There is no indication of the costs that are involved. According to the VMware press release, the deal is expected to close in calendar Q2 2017 and will not have a material impact on its financial year 2018.
From what has been said so far, it appears that Wavefront is going to remain a standalone product offering, has offered to market via VMware’s growing SaaS offerings, and will not be integrated into vRealize Operations. However, when Wavefront is coupled with vRealize Network Insight and vRealize Log Insight using Wavefront’s APIs, customers will be able to obtain an overall holistic representation of their network and application layers.
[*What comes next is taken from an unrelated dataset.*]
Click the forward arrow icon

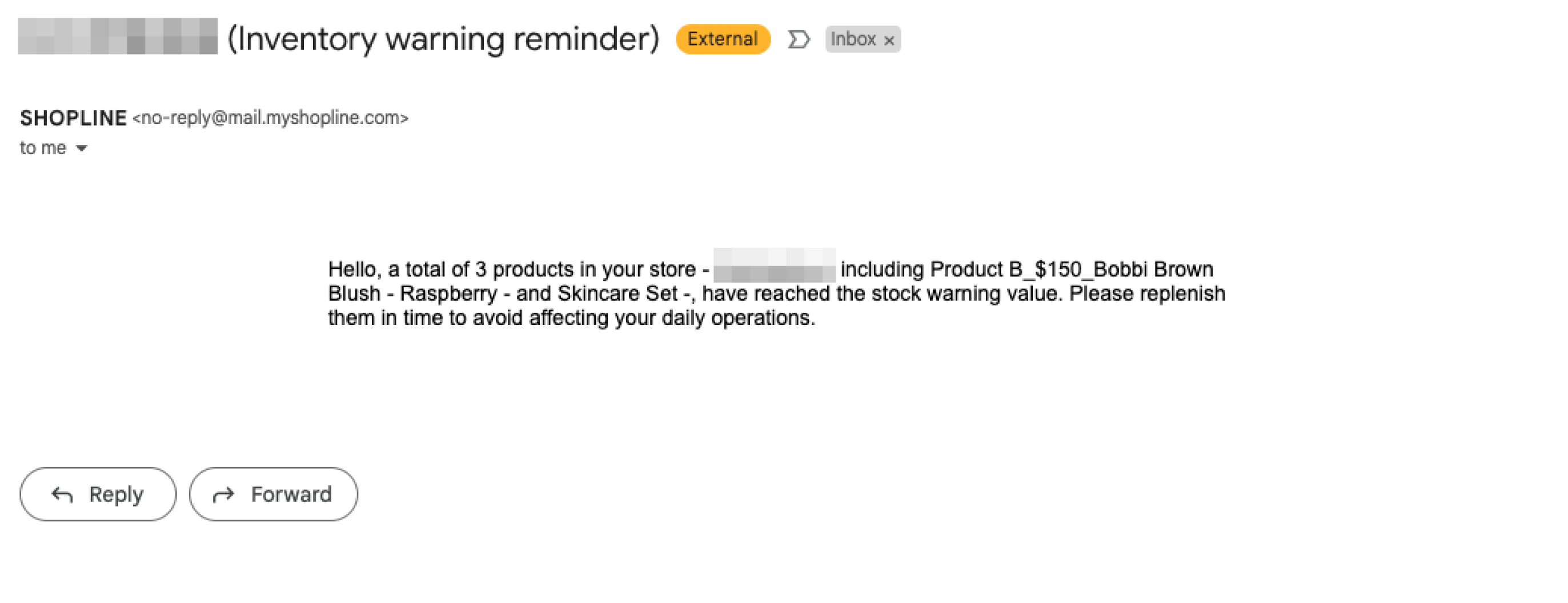[x=223, y=495]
This makes sense and falls quite nicely within the orbit of its Cross-Cloud vision.
In fact, Ajay Singh, VMware SVP and GM, Management Suites Business Unit, points this out in his blog post on the VMware site, stating that “it is important to realize that Wavefront represents several important points for VMware.”
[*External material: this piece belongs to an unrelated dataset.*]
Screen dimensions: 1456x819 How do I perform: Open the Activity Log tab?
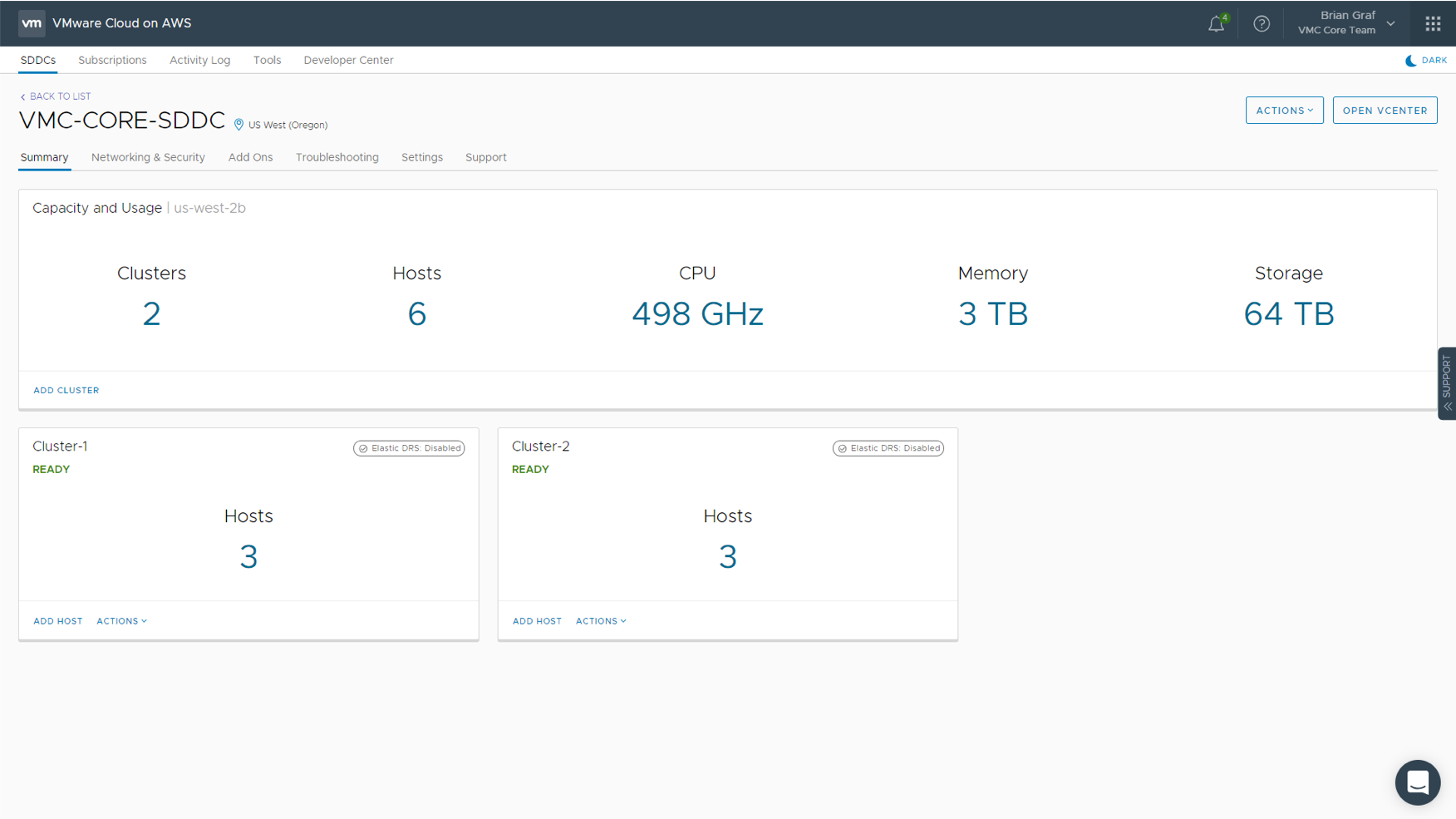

These include signaling VMware’s continued investment in its management portfolio, a significant bump in its capabilities by moving up the stack into application visibility.
“With this acquisition,” Singh continued, “we are doubling down on Cross-Cloud and management, and increasing our relevance with developers and DevOps teams by providing real-time monitoring of web-scale modern applications that rely on micro-services in containers.”
In another post, Shekar Ayyar, EVP, Strategy and Corporate Development and GM, Telco NFV Group, waxes lyrical about VMware’s current M&A strategy. Here, he states that VMware’s strategy is to complement its R&D team’s development capabilities with inorganic growth. I love these marketing terms; this effectively means “We will purchase what we don’t have and think we need in order to reach our goals.” Another good quote from that article is “In parallel with the development of our organic Cross-Cloud Services, we continue to add inorganic technology and talent to boost the innovation engine.”
VMware’s Cross-Cloud vision is starting to gain some clothes, and its fashion sense is becoming visible. This latest acquisition makes sense for VMware as it expands its monitoring capabilities beyond infrastructure. It comes with the added benefits of some very prestigious customers and, more importantly, paying customers.
It is starting to become apparent that VMware has actually realized that the Hypervisor cash cow is gone. Its Cross-Cloud initiative makes sense. Especially when you are tied to a single geographic region, latency constraints may preclude your having resources in differing cloud regions, for example. With a true cross cloud, where you are running OVH powered by vCloud Air and VMware on AWS and IBM Cloud, you can potentially have your cake and eat it without leaving your home patch. This, coupled with the potential for a pay-as-you-go package in VMware on AWS, has the potential to make your off-premises BC/DR solution significantly cheaper, as you will have minimal resource costs over and above your storage costs and will be monitored with a fully holistic monitoring solution that covers all your infrastructure and now your application stack.